Income Tax Appellate Tribunal: In an appeal against the order of Commissioner of Income Tax (‘CIT’), the two-member bench of Chandra Mohan Garg*, (Judicial Magistrate) and Pradip Kumar Kedia (Accountant Member) held that the CIT was right in deleting the addition made by the Assessing Officer without any justified reasoning and cogent basis.
The grounds raised by the Revenue were that the CIT erred both in law and on facts of the case in deleting the addition of Rs. 1,72,35,965/- made on account of low Gross Profit rate (‘GP rate’), as the GP rate in year under consideration, i.e., Assessment year 2015-16 was 0.41% as compared to GP rate of 8.59% in Assessment year 2014-15. The CIT deleted the gross profit addition merely on the grounds that books were not rejected, without appreciating the fact that it is a case where there is substantial fall of gross profit in this year in comparison to assessee’s own gross profit in last year and assessee failed to adduce any cogent reason for the same. Further, the CIT deleted the gross profit addition merely on the ground that books of account of assessee were not rejected, without realising that powers of CIT are co-terminus with that of Assessing Officer.
The Tribunal noted that the first appellate authority noted that the Assessing Officer being not satisfied by the submission made by the appellant estimated gross profit at rate of 1% and made addition of Rs. 1,72,35,965/- in the gross profit of jewellery segment, on the ground that the reduction in GP rate in comparison to the immediately preceding assessment year 2014-15 is quite significant and abnormal.
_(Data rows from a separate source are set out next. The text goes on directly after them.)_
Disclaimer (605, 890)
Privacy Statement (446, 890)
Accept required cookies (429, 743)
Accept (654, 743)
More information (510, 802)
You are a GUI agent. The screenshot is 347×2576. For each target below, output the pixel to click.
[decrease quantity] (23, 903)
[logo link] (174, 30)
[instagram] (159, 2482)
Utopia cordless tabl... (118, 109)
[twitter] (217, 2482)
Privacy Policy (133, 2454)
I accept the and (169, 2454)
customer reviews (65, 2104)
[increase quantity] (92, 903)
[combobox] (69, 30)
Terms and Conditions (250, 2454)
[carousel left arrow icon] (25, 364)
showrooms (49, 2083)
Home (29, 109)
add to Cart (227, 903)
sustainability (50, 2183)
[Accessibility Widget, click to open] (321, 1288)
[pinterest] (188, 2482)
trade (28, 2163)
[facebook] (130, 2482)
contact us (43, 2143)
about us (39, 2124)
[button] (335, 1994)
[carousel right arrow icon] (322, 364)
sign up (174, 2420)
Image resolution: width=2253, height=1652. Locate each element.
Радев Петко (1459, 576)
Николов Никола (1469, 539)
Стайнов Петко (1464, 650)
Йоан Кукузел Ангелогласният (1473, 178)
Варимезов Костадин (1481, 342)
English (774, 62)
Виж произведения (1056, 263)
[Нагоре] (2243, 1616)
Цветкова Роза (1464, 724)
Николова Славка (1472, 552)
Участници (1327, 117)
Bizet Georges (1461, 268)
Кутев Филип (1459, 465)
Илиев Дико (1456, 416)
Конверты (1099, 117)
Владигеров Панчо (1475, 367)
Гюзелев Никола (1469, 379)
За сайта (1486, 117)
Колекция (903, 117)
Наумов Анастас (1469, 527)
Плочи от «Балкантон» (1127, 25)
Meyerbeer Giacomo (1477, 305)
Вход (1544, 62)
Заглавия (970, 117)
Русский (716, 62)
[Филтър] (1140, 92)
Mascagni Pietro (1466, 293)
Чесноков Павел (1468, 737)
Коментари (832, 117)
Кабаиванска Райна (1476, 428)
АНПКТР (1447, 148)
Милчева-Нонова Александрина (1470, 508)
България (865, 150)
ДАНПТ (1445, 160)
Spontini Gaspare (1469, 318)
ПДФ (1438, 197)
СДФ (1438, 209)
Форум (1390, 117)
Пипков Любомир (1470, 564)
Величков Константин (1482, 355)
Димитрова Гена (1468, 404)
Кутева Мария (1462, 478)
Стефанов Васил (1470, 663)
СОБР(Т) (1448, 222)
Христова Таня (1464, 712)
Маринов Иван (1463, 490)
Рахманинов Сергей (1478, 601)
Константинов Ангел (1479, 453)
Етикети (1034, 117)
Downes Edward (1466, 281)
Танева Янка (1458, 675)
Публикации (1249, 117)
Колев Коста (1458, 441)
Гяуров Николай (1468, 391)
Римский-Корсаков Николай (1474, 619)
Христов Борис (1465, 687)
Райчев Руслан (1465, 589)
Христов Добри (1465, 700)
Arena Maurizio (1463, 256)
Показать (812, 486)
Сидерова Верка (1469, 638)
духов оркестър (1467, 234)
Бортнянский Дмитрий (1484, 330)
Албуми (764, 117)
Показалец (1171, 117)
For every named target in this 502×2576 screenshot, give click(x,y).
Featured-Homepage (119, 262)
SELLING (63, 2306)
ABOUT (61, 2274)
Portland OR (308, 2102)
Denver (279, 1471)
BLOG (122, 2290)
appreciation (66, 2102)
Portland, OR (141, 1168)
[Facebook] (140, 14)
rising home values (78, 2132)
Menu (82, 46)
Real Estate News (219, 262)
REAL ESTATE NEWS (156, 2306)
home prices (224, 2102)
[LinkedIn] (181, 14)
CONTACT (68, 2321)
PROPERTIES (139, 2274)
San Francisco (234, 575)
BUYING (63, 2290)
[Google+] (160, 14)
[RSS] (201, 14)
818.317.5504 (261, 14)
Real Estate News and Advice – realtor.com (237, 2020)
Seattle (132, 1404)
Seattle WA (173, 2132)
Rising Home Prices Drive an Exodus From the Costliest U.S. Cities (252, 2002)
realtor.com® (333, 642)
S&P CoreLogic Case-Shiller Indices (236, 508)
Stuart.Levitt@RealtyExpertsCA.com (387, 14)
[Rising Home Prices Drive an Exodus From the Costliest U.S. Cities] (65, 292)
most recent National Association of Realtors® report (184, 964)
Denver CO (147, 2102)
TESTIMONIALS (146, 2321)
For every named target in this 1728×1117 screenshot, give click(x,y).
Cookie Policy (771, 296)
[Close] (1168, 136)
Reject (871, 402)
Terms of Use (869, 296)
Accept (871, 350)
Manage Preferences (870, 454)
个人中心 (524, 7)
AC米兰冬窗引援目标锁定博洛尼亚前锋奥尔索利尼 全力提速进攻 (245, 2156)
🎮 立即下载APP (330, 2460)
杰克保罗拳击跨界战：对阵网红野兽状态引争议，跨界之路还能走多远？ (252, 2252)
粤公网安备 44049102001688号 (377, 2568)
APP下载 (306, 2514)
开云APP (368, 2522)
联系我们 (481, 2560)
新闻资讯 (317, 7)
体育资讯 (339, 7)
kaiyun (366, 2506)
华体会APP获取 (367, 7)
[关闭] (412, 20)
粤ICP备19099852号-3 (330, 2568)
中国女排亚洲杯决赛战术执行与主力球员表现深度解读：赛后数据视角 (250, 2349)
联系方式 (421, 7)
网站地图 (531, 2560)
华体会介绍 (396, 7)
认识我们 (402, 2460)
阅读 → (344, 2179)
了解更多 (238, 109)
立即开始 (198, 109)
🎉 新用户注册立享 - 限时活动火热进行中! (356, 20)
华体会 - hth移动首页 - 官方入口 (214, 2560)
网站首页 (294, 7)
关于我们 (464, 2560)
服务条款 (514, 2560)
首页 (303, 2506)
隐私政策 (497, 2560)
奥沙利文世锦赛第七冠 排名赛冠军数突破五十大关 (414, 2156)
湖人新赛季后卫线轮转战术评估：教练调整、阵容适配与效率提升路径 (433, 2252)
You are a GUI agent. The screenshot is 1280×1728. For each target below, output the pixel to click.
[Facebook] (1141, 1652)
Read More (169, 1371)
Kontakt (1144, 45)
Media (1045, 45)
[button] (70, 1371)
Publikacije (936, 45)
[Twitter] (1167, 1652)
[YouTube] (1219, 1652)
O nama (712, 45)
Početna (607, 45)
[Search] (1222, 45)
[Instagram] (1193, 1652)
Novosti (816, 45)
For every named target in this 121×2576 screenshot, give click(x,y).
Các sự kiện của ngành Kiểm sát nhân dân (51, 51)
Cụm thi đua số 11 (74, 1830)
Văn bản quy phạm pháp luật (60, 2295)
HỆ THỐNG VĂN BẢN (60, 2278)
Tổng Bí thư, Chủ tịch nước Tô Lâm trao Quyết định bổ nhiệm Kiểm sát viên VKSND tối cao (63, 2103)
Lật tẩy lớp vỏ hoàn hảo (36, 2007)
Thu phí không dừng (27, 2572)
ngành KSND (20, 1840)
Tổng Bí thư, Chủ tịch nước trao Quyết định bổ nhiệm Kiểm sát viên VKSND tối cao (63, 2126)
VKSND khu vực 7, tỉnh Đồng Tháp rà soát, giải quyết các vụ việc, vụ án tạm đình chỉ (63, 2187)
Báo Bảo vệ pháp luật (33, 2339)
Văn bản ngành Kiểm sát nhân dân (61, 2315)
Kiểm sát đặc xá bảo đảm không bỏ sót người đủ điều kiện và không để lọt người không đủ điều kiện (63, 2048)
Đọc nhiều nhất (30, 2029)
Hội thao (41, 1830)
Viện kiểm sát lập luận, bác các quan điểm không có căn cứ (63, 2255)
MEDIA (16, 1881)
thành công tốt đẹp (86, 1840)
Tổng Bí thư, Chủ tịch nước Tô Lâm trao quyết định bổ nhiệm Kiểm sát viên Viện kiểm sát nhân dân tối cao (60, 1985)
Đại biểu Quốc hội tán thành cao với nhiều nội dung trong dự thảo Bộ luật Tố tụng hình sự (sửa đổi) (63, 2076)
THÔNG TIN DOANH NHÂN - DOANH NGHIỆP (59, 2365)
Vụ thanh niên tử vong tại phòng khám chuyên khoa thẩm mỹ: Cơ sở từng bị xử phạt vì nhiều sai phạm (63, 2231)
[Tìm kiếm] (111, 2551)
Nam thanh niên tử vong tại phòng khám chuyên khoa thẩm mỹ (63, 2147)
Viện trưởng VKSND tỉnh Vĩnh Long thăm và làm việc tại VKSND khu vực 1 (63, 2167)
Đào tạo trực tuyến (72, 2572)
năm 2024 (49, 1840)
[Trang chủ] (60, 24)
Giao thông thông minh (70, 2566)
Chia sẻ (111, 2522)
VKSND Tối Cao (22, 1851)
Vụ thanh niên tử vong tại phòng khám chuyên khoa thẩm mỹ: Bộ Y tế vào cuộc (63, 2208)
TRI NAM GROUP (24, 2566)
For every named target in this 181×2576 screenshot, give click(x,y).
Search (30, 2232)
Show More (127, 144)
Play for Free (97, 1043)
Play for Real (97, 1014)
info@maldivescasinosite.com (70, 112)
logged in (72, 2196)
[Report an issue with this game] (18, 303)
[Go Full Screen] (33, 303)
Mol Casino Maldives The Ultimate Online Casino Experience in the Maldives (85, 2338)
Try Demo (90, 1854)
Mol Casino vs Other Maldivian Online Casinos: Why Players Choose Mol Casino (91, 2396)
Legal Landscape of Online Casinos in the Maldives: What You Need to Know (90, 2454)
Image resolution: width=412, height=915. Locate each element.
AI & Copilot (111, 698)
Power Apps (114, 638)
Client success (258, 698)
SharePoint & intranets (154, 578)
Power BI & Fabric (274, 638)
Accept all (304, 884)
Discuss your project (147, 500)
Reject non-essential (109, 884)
The Assessing Officer observed that the other assessee in the similar trade declared GP at rate of 1% of turnover and he made addition in the hands of assessee.
The Tribunal said that it is unable to see any findings of the Assessing Officer regarding raising any doubt on the completeness or correctness of the books of accounts of assessee or pointing out any defects or discrepancies therein. Further, the Assessing Officer has not invoked provisions of Section 145(3) of the Income Tax Act, 1961 to reject books of accounts of assessee. The sole ground taken by the Assessing Officer for enhancing GP rate from 0.41% to 1% of turnover is that there was a significant rise in the turnover of jewellery segment, but the GP rate was reduced abnormally.
The Tribunal further said that it is a well-accepted principal of tax jurisprudence that the Assessing Officer cannot sit on the armchair of a businessman assessee to replace his business strategy by his own whims and fancies. The assessee took decision to reduce GP rate with an intention to fetch high turnover resulting into increase in the total net profit, and under this strategy the assessee undertook turnover of 34 times in comparison to the immediately preceding year, taking sky high increase in the turnover which resulted into reduction of GP rate to 0.41%.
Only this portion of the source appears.